TEXT PROVIDED:

*** Begin section ***

The reverse is also worth saying clearly. AI can help build the foundation, not just operate inside one: a leader who encodes quality into tooling (performance budgets, visual diffing in CI, a non-negotiable test bar, a design system the agent must conform to) lowers the cost of meeting the standard until meeting it becomes the default. But this still requires someone first deciding what good looks like and making it concrete; AI can scale a culture of quality, it cannot supply the will to define one.

A weak test suite tells the same story. Teams with a culture of testing don’t write tests because they have spare cycles. They write tests because the alternative (shipping code without them) feels unacceptable, the way scrubbing in without gloves would feel unacceptable to a surgeon. Sometimes a particular schedule really is impossible, and a test gets skipped. But over months and quarters, the repeated absence of tests is rarely a scheduling accident; it’s a revealed priority. “We didn’t have time” is the explanation. “We didn’t value it enough to displace something else” is the cause. Hand that team a productivity boost from AI and most of it will go where the priorities already point.

This is the part leaders find hardest to look at, because the culture is mostly a reflection of what they reward. If demos that look great but buckle under load get celebrated, you’re going to get more demos that look great and buckle under load. If the engineer who quietly fixes the flaky test gets less recognition than the engineer who launches a flashy new feature, your test suite is going to keep rotting. AI doesn’t change any of that. It just lets the same incentive structure produce more output, faster.

There’s a related fallacy worth naming. Leaders often convince themselves their product lacks PMF because they haven’t been able to iterate fast enough; AI will let them iterate faster, so PMF must be just around the corner. But teams that found PMF didn’t get there primarily through speed of iteration. They got there through quality of observation: watching real users, sitting with the data, being honest about what wasn’t working. A team that’s bad at honest observation will simply iterate faster toward the wrong things. The bottleneck on PMF was never typing speed.

*** End section ***

EXERCISE REQUIREMENTS:
1. List the examples the passage on engineering culture gives of ways a leader can encode quality into tooling.
2. Extend the passage on engineering culture with a further paragraph that picks up after its final sentence.

EXERCISE DATA:
*** Begin section ***

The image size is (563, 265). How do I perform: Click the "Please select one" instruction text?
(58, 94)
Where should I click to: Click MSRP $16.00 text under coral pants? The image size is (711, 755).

*** End section ***

ANSWERS:
1.
- performance budgets
- visual diffing in CI
- a non-negotiable test bar
- a design system the agent must conform to

2.
The thread connecting all three is the same. Polish is attention made visible. In UI it shows up as motion and easing curves and the way a panel slides under your thumb; in product strategy it shows up as noticing the user behavior everyone else rounds away; in engineering it shows up as refusing to normalize a flaky test. Different surfaces, same muscle. And the muscle either gets exercised or atrophies based on what the team’s environment rewards.

The uncomfortable implication is that AI widens variance. Teams with a deep culture of quality, of polish, of genuine care about the user pour AI capacity into more depth, more rigor, more of the things they were already doing well. Teams that shipped sloppy work before will ship more of it, faster. The gap between the two grows, because AI is a multiplier and the thing it multiplies is whatever the team already values. But variance widening isn’t destiny. The same logic that makes this dangerous for inattentive leaders makes the work available to any leader willing to make the team’s standards explicit, and to recognize the work of meeting them.

So if you’re a leader staring at your product and seeing problems you’d quietly hoped AI would absorb (the brittle tests, the rough edges, the features that don’t quite land), the work in front of you isn’t really about adopting tools. It’s about looking hard at what you celebrate in reviews, what you promote people for, what you tolerate at ship time, and which details you yourself notice and care about in the product. The team takes its cues from that, not from the model.

AI is the most powerful capacity multiplier we’ve had in a generation. It can give you a thousand more hours; it cannot give you the heart to spend one of them on a button state.